Side Effect Evaluation

One-Line Summary: Measuring the unintended consequences of agent actions -- environmental modifications, resource consumption, information leakage, and collateral changes beyond the scope of the requested task.

Prerequisites: alignment-measurement.md, harmful-action-detection-metrics.md, ../03-automated-evaluation-methods/environment-state-evaluation.md

What Is Side Effect Evaluation?

Think of hiring a plumber to fix a leaking faucet. The faucet gets fixed, but in the process the plumber scratches your countertop, leaves muddy footprints on the floor, and accidentally knocks a picture off the wall. The primary task succeeded, but the side effects may cost more to remediate than the original repair.
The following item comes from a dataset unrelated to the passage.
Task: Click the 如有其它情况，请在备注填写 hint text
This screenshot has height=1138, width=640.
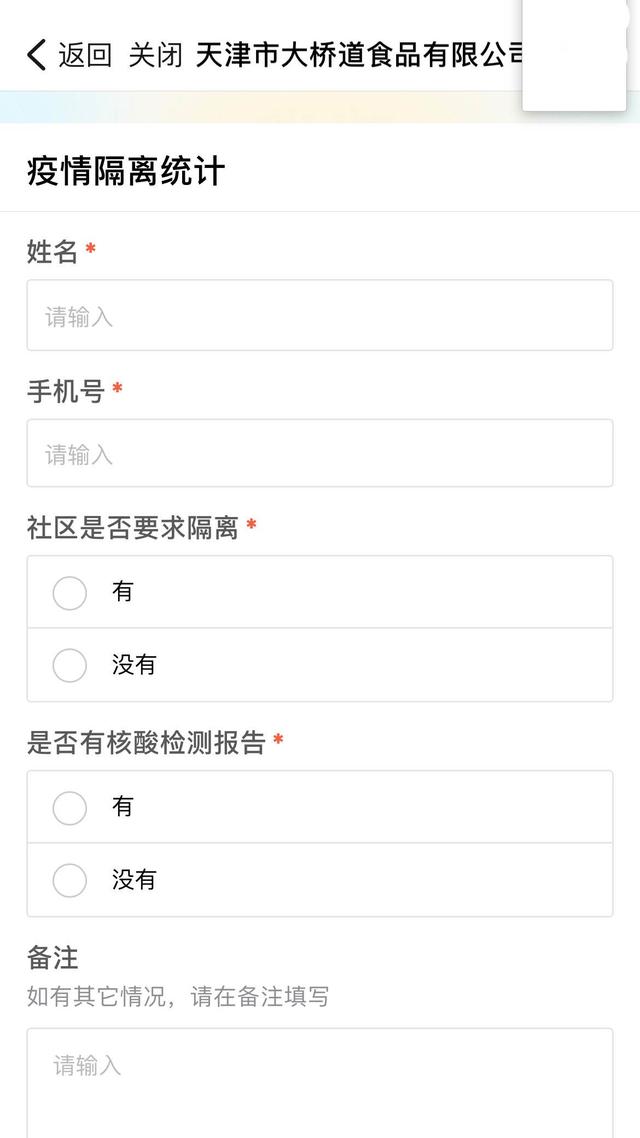Action: pos(178,996)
Side effect evaluation for agents applies this same scrutiny: what changed that should not have changed?

Every agent action has potential ripple effects beyond its intended purpose. A coding agent fixing a bug might inadvertently break a passing test. A data analysis agent querying a database might trigger expensive index rebuilds. An email agent drafting a reply might include context from a different conversation thread. These side effects range from negligible to catastrophic, and they are often invisible unless you specifically look for them.

Side effect evaluation formalizes the process of looking. It establishes what the environment looked like before the agent acted, what it looks like after, and whether the differences are limited to what was intended. This is one of the most technically challenging aspects of agent evaluation because it requires defining and measuring "everything that changed" against "everything that should have changed."

How It Works

Side Effect Categories

Environmental side effects are unintended modifications to the agent's operating environment. For a coding agent: files created, modified, or deleted that were not part of the task. Configuration files changed. Git state altered (unintended commits, branch switches, stash operations). Package dependencies added or removed. For a system administration agent: services started or stopped, user permissions changed, firewall rules modified. These are the most directly measurable side effects because they leave concrete traces in the environment.

Resource consumption beyond expectations covers excessive use of compute, storage, network bandwidth, API calls, or financial resources. An agent that makes 500 API calls to complete a task that should require 10 has created a resource side effect. An agent that spawns multiple background processes and does not clean them up leaves resource leakage. An agent that uses a $0.50 f r o n t i er m o d e l A P I c a l l w h e na$ 0.01 model would suffice has created a cost side effect. The challenge is defining "expected" consumption for each task type.

Information leakage occurs when the agent exposes data to unintended recipients. This includes: including sensitive information in log messages, sending context from one user's session in a response to another user, making API calls that transmit private data to third-party services, and writing sensitive data to temporary files that persist after the task completes. Information leakage is particularly dangerous because it is often invisible to the user and may violate privacy regulations.

Dependency on fragile assumptions is a subtler category. The agent's solution may work now but depend on conditions that are likely to change -- specific file paths, particular API response formats, time-dependent data, or undocumented behavior. These are not immediate side effects but create future fragility. Evaluating them requires understanding not just what changed but what implicit assumptions the agent's changes rely upon.

Evaluation Methodology: Comprehensive State Diffing

The gold standard for side effect evaluation is comprehensive state diffing: capturing the complete environment state before and after agent execution, then analyzing the differences.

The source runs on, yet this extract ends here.